Although it is generally agreed upon that bettors tend to prefer favorites, there have been both previous analyses finding that underdogs and favorites beat the spread an equal amount of the time, and previous analyses finding that underdogs have the upper hand. To test this hypothesis, I ran a paired samples t-test to see whether there was a significant difference between teams records against the spread as favorites and teams records against the spread as underdogs.
Results: I found that from 2009-2014, favorites covered the spread 3112 times for a 49.35% winning percentage, and underdogs covered the spread 3119 times for a 50.42% winning percentage. This difference was not large enough to be significant (.224), and the null hypothesis was confirmed.
Analysis: The results indicate that home teams and away teams have nearly identical records against the spread. I am not exactly shocked by these results, as I mentioned above that previous analyses have found similar results. In any case, I feel this is a good place to discuss the various ways in which bookies can theoretically turn a profit.

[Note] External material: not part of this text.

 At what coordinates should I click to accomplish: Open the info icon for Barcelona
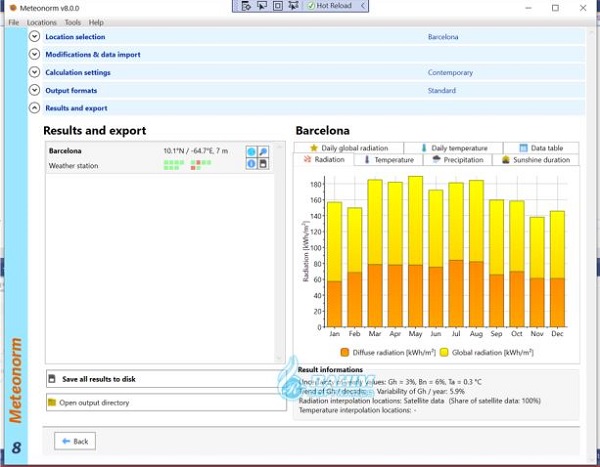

As I’ve mentioned in other places, one way is to ensure even action on both sides of a given contest and simply collect the vig, being completely indifferent to the outcome.
Another seemingly more risky strategy would be to ensure that the line you have set guarantees a 50/50 chance of either team covering, and to be indifferent to the amount of action on both sides. This strategy would pay off in the long run, as losses incurred when teams with the heavier action wins are offset by gains when the team with the heavier action loses. I say that this strategy is riskier because it is much more difficult to measure and therefore to make adjustments to: If you are concerned only about an equal amount of action on both sides of a game, you can easily move the line if there is an imbalance, whereas in setting a line to ensure a 50/50 chance of covering for either side, you do not have this quantitative feedback.
Of course there is also a third (more profitable) option that becomes available if action is extremely one-sided on a particular event, whereby the oddsmakers can set a line that ensures there is more money placed on a team that has a less than 50% chance of beating the spread. All that being said, it is impossible to know what type of strategy the oddsmakers in our data set are employing without having access to the amount of money wagered on each event.